Christmas

17 Years Later, Johnson Co. Investigators Still Working to Name ‘Angel Baby Doe'

Seventeen years ago, someone left a newborn baby on the side of the road outside Cleburne. A stranger found her body and the Johnson County Sheriff's Office has never stopped working to find out who she is and who left her there.

Her gravestone stands in Rosehill Cemetery in Cleburne, marked only with the words ‘Angel Baby Doe.’ Different investigators have taken on the case over the years and now more than ever, they're determined to put a name on the grave marker and truly honor her memory. No one more so than the man who found her.

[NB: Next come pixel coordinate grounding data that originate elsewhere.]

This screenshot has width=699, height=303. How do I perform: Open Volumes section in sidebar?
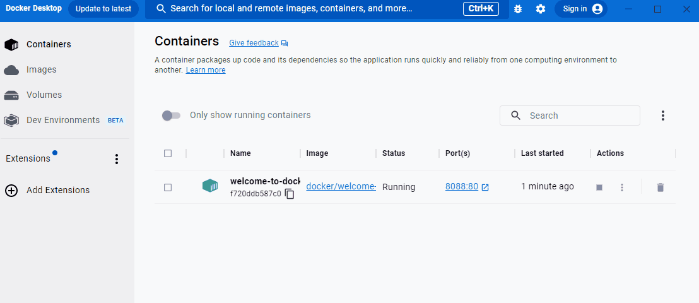pos(44,95)
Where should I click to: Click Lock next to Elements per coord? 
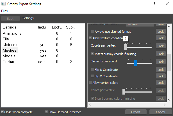(160, 62)
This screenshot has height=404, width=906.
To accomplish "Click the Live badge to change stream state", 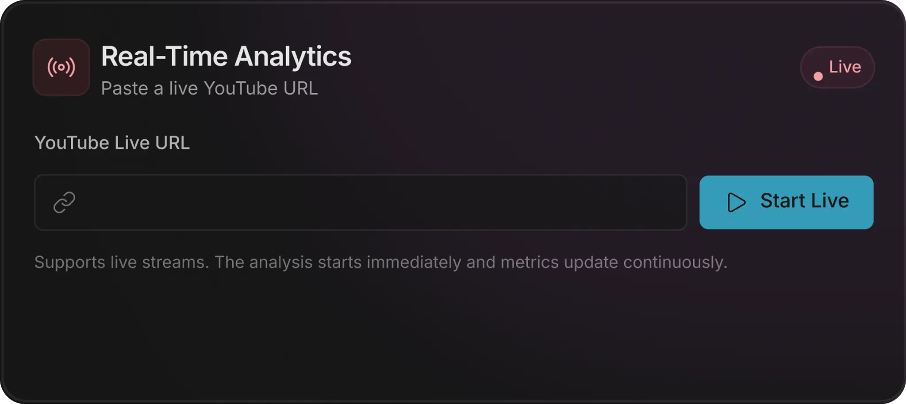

"I inherited another baby," Johnny Riddle said, looking down at the gravestone.

Riddle is the closest thing to family Angel Baby Doe has.

"I didn't want to find her that way,” Riddle said. “I wish I could have found her alive."

He was driving to Walmart, picking up cans along the road when he saw her.

"I thought it was a doll and then when I went back, it was real," said Riddle.

Riddle called the Johnson County Sheriff's Office and investigators have been following leads ever since. Now on the 17th anniversary, deputies put out a new plea for information, hoping time will stir someone's conscience.

"We know that this can't be easy for them to deal with and we know that someone out there knows something, a friend, a family member," said Johnson County Sheriff’s Deputy Aaron Pitts.

Riddle has the same hope.

"I just wish that they could find the person that did that,” he said. “I mean, I'd like to know."

Riddle was drawn even closer to the unnamed baby when his own grandson was buried not 20 feet away, a stillborn, seven years after Baby Doe.

"I wish he was here with me," Riddle said, looking at his grandson’s grave.

But at least his grandson has a name and a proper memorial. Riddle says it's time for the same for the baby girl who's become his own.

"I love her to death, I do," Riddle said.

Riddle’s family bought the clothing Angel Baby Doe was buried in, and for years his family would bring a Christmas tree to her grave site.

“That way she would at least have some type of Christmas showing that somebody cared about her,” Riddle said.

The Sheriff's Office does have Angel Baby Doe’s DNA but they need someone to compare it to, to be able to identify her.